[Source data]
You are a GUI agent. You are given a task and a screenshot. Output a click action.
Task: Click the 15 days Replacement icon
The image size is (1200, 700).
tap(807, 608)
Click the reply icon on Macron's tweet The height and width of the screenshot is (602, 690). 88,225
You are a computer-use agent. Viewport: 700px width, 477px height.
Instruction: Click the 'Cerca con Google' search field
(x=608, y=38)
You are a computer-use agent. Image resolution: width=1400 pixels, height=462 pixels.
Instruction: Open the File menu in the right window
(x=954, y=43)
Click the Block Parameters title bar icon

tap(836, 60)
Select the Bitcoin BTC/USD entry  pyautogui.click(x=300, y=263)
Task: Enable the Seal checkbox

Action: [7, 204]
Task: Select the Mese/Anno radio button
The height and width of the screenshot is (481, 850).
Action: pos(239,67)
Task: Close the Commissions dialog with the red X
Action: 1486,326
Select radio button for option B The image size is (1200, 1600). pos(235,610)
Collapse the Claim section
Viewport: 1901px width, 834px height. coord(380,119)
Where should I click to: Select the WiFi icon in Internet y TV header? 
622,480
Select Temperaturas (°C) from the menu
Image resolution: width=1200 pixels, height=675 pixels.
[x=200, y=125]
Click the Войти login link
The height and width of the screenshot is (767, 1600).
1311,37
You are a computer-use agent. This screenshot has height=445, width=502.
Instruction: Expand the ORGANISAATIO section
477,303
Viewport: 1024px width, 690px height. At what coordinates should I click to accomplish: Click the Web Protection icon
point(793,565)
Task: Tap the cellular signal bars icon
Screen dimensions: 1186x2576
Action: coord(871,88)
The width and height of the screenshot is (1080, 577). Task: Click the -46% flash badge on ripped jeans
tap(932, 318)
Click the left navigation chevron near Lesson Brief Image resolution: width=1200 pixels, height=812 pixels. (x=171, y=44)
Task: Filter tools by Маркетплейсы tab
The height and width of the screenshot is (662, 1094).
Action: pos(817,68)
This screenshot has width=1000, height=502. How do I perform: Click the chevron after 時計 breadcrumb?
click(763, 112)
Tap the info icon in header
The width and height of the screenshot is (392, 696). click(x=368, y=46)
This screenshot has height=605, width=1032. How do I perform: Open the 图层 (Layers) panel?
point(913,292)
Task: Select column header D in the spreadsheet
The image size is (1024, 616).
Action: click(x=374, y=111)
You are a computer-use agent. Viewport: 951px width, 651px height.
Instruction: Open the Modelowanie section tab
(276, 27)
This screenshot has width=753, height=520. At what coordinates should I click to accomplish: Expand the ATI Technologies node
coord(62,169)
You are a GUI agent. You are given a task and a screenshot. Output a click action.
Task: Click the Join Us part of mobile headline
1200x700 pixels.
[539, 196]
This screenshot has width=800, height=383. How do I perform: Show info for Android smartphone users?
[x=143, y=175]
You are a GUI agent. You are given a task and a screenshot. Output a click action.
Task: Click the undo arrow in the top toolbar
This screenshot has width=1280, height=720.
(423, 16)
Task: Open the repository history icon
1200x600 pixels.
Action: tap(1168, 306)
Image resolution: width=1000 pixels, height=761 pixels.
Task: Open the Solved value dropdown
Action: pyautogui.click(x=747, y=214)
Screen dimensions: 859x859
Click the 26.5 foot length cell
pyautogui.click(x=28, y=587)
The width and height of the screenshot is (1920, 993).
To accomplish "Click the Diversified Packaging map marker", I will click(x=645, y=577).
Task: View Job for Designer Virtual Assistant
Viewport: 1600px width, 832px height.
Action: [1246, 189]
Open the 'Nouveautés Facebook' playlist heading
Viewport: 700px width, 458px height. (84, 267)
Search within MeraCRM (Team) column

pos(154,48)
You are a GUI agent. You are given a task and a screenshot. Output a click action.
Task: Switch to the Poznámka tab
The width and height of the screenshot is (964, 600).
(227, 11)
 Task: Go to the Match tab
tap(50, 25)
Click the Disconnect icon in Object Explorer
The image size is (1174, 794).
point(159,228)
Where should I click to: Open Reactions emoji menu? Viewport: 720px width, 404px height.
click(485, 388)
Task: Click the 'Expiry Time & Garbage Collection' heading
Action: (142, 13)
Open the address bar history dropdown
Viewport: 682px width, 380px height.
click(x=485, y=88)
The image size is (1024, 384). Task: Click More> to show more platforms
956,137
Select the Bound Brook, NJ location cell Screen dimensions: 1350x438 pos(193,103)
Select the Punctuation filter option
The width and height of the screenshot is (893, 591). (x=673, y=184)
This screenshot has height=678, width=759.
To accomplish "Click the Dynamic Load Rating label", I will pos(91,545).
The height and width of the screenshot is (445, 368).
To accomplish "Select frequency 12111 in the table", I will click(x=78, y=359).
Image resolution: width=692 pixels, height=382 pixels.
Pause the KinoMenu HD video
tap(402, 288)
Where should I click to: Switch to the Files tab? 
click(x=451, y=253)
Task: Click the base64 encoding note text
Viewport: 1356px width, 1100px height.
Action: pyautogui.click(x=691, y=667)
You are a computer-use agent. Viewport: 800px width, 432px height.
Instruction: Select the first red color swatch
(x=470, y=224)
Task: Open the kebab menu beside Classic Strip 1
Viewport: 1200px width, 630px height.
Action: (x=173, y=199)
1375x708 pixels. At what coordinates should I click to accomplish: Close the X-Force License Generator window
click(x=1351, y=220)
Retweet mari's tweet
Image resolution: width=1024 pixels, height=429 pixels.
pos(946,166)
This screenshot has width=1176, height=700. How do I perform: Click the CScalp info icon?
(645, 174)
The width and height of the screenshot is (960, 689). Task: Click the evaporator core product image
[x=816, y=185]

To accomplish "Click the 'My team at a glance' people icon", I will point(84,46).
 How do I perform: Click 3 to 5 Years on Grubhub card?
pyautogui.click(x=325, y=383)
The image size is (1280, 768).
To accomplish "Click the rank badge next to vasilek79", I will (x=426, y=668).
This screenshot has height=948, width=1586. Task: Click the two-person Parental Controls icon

◆ What the task requires
For every entry above, write out an exact copy.

◆ Answer section
You are a GUI agent. You are given a task and a screenshot. Output a click action.
Task: Click the 15 days Replacement icon
The image size is (1200, 700).
tap(807, 608)
Click the reply icon on Macron's tweet The height and width of the screenshot is (602, 690). 88,225
You are a computer-use agent. Viewport: 700px width, 477px height.
Instruction: Click the 'Cerca con Google' search field
(x=608, y=38)
You are a computer-use agent. Image resolution: width=1400 pixels, height=462 pixels.
Instruction: Open the File menu in the right window
(x=954, y=43)
Click the Block Parameters title bar icon

tap(836, 60)
Select the Bitcoin BTC/USD entry  pyautogui.click(x=300, y=263)
Task: Enable the Seal checkbox

Action: [7, 204]
Task: Select the Mese/Anno radio button
The height and width of the screenshot is (481, 850).
Action: pos(239,67)
Task: Close the Commissions dialog with the red X
Action: 1486,326
Select radio button for option B The image size is (1200, 1600). pos(235,610)
Collapse the Claim section
Viewport: 1901px width, 834px height. coord(380,119)
Where should I click to: Select the WiFi icon in Internet y TV header? 
622,480
Select Temperaturas (°C) from the menu
Image resolution: width=1200 pixels, height=675 pixels.
[x=200, y=125]
Click the Войти login link
The height and width of the screenshot is (767, 1600).
1311,37
You are a computer-use agent. This screenshot has height=445, width=502.
Instruction: Expand the ORGANISAATIO section
477,303
Viewport: 1024px width, 690px height. At what coordinates should I click to accomplish: Click the Web Protection icon
point(793,565)
Task: Tap the cellular signal bars icon
Screen dimensions: 1186x2576
Action: coord(871,88)
The width and height of the screenshot is (1080, 577). Task: Click the -46% flash badge on ripped jeans
tap(932, 318)
Click the left navigation chevron near Lesson Brief Image resolution: width=1200 pixels, height=812 pixels. (x=171, y=44)
Task: Filter tools by Маркетплейсы tab
The height and width of the screenshot is (662, 1094).
Action: pos(817,68)
This screenshot has width=1000, height=502. How do I perform: Click the chevron after 時計 breadcrumb?
click(763, 112)
Tap the info icon in header
The width and height of the screenshot is (392, 696). click(x=368, y=46)
This screenshot has height=605, width=1032. How do I perform: Open the 图层 (Layers) panel?
point(913,292)
Task: Select column header D in the spreadsheet
The image size is (1024, 616).
Action: click(x=374, y=111)
You are a computer-use agent. Viewport: 951px width, 651px height.
Instruction: Open the Modelowanie section tab
(276, 27)
This screenshot has width=753, height=520. At what coordinates should I click to accomplish: Expand the ATI Technologies node
coord(62,169)
You are a GUI agent. You are given a task and a screenshot. Output a click action.
Task: Click the Join Us part of mobile headline
1200x700 pixels.
[539, 196]
This screenshot has width=800, height=383. How do I perform: Show info for Android smartphone users?
[x=143, y=175]
You are a GUI agent. You are given a task and a screenshot. Output a click action.
Task: Click the undo arrow in the top toolbar
This screenshot has width=1280, height=720.
(423, 16)
Task: Open the repository history icon
1200x600 pixels.
Action: tap(1168, 306)
Image resolution: width=1000 pixels, height=761 pixels.
Task: Open the Solved value dropdown
Action: pyautogui.click(x=747, y=214)
Screen dimensions: 859x859
Click the 26.5 foot length cell
pyautogui.click(x=28, y=587)
The width and height of the screenshot is (1920, 993).
To accomplish "Click the Diversified Packaging map marker", I will click(x=645, y=577).
Task: View Job for Designer Virtual Assistant
Viewport: 1600px width, 832px height.
Action: [1246, 189]
Open the 'Nouveautés Facebook' playlist heading
Viewport: 700px width, 458px height. (84, 267)
Search within MeraCRM (Team) column

pos(154,48)
You are a GUI agent. You are given a task and a screenshot. Output a click action.
Task: Switch to the Poznámka tab
The width and height of the screenshot is (964, 600).
(227, 11)
 Task: Go to the Match tab
tap(50, 25)
Click the Disconnect icon in Object Explorer
The image size is (1174, 794).
point(159,228)
Where should I click to: Open Reactions emoji menu? Viewport: 720px width, 404px height.
click(485, 388)
Task: Click the 'Expiry Time & Garbage Collection' heading
Action: (142, 13)
Open the address bar history dropdown
Viewport: 682px width, 380px height.
click(x=485, y=88)
The image size is (1024, 384). Task: Click More> to show more platforms
956,137
Select the Bound Brook, NJ location cell Screen dimensions: 1350x438 pos(193,103)
Select the Punctuation filter option
The width and height of the screenshot is (893, 591). (x=673, y=184)
This screenshot has height=678, width=759.
To accomplish "Click the Dynamic Load Rating label", I will pos(91,545).
The height and width of the screenshot is (445, 368).
To accomplish "Select frequency 12111 in the table", I will click(x=78, y=359).
Image resolution: width=692 pixels, height=382 pixels.
Pause the KinoMenu HD video
tap(402, 288)
Where should I click to: Switch to the Files tab? 
click(x=451, y=253)
Task: Click the base64 encoding note text
Viewport: 1356px width, 1100px height.
Action: pyautogui.click(x=691, y=667)
You are a computer-use agent. Viewport: 800px width, 432px height.
Instruction: Select the first red color swatch
(x=470, y=224)
Task: Open the kebab menu beside Classic Strip 1
Viewport: 1200px width, 630px height.
Action: (x=173, y=199)
1375x708 pixels. At what coordinates should I click to accomplish: Close the X-Force License Generator window
click(x=1351, y=220)
Retweet mari's tweet
Image resolution: width=1024 pixels, height=429 pixels.
pos(946,166)
This screenshot has width=1176, height=700. How do I perform: Click the CScalp info icon?
(645, 174)
The width and height of the screenshot is (960, 689). Task: Click the evaporator core product image
[x=816, y=185]

To accomplish "Click the 'My team at a glance' people icon", I will point(84,46).
 How do I perform: Click 3 to 5 Years on Grubhub card?
pyautogui.click(x=325, y=383)
The image size is (1280, 768).
To accomplish "Click the rank badge next to vasilek79", I will (x=426, y=668).
This screenshot has height=948, width=1586. Task: Click the two-person Parental Controls icon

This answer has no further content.